WHAT TO DO:
Read the data below line by line and state how many lines hold "will". Nothing else belongs in the answer.

++++ DATA SHOWN

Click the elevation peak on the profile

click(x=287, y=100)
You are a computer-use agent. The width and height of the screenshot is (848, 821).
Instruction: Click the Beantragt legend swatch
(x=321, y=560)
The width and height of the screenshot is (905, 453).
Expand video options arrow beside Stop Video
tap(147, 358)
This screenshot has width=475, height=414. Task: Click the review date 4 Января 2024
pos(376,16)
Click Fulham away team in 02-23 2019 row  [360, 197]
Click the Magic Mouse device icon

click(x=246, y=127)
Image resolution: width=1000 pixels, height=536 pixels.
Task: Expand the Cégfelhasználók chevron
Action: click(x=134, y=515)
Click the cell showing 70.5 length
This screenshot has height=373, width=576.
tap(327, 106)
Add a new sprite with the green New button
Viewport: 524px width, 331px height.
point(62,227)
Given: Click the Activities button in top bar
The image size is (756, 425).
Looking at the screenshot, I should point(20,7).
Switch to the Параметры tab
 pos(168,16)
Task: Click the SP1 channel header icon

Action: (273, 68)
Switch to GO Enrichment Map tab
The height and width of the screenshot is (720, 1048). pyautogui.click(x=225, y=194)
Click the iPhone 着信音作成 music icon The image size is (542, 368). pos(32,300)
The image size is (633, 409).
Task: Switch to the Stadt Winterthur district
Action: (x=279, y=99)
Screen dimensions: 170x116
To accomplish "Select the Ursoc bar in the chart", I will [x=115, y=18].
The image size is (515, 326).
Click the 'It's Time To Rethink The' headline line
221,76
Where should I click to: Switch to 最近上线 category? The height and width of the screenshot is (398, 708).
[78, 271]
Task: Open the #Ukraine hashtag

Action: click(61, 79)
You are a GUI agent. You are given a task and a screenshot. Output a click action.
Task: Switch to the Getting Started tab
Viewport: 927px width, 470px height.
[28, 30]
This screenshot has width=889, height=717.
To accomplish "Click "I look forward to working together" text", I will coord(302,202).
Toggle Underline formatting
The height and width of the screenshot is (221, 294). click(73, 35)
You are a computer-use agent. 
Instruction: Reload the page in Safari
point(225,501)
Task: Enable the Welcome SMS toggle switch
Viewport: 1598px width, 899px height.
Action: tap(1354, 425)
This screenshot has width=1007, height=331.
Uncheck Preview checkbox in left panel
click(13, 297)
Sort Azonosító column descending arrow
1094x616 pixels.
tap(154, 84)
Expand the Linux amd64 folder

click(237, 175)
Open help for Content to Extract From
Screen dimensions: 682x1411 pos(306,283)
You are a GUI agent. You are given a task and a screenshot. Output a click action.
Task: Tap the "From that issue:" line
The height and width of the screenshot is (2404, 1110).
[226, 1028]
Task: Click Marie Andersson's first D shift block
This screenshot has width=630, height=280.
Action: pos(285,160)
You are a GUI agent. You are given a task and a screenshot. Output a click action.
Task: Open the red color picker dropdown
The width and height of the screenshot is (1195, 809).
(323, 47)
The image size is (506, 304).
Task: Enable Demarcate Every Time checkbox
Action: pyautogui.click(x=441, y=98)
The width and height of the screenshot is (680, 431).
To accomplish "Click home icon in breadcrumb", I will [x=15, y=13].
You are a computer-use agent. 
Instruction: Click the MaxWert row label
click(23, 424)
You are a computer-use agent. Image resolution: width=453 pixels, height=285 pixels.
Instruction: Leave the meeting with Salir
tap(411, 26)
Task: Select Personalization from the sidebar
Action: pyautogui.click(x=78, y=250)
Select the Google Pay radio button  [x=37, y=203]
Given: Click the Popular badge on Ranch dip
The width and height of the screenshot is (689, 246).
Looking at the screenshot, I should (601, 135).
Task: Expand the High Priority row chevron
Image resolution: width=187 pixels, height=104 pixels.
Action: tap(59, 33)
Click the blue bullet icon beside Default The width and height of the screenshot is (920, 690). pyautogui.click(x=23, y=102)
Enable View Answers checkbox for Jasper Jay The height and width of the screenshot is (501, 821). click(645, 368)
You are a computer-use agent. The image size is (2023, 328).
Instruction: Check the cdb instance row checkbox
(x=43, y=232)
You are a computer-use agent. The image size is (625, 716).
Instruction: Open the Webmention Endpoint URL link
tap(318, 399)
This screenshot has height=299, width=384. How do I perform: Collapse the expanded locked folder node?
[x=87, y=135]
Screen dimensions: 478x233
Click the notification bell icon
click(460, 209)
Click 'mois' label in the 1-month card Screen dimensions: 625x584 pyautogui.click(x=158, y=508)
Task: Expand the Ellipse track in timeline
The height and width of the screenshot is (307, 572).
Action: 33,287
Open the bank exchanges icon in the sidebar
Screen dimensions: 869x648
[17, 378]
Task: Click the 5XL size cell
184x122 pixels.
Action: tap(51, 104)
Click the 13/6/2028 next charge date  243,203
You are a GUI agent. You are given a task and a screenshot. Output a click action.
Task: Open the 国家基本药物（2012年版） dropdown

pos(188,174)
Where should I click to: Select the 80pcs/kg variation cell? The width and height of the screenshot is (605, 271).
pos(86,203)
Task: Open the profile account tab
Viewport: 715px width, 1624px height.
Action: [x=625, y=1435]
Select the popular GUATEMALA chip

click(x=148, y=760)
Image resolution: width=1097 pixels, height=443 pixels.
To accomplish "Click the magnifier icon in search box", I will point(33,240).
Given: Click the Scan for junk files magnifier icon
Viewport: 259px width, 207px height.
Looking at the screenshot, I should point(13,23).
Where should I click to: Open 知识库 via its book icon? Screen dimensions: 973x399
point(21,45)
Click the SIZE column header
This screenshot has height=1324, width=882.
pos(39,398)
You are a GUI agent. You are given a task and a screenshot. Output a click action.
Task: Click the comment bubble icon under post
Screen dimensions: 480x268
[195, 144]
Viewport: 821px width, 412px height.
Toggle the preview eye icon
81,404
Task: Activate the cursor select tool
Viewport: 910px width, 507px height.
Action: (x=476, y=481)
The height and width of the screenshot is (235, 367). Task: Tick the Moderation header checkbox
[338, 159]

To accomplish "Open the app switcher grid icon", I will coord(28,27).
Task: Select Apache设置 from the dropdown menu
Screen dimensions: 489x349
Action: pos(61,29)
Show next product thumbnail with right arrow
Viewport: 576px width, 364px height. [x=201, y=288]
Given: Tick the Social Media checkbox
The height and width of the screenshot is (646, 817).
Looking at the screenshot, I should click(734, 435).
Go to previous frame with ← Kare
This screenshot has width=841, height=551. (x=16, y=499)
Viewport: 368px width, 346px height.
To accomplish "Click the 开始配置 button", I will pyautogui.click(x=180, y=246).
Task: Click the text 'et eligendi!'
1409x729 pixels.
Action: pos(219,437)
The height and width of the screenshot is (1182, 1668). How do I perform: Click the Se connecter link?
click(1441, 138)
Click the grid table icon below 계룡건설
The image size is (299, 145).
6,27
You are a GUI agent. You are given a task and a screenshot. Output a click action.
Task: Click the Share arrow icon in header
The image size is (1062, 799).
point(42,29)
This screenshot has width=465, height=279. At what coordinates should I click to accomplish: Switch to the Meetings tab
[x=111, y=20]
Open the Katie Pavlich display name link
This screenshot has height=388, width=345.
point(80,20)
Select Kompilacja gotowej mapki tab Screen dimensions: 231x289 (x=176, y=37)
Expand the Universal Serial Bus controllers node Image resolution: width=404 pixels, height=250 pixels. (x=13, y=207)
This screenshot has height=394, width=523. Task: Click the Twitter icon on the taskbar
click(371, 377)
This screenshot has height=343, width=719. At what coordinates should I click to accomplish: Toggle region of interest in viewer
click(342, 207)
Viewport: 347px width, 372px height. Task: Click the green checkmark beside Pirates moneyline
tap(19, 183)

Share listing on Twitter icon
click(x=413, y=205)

++++++++

OUTPUT OF THE TASK:
6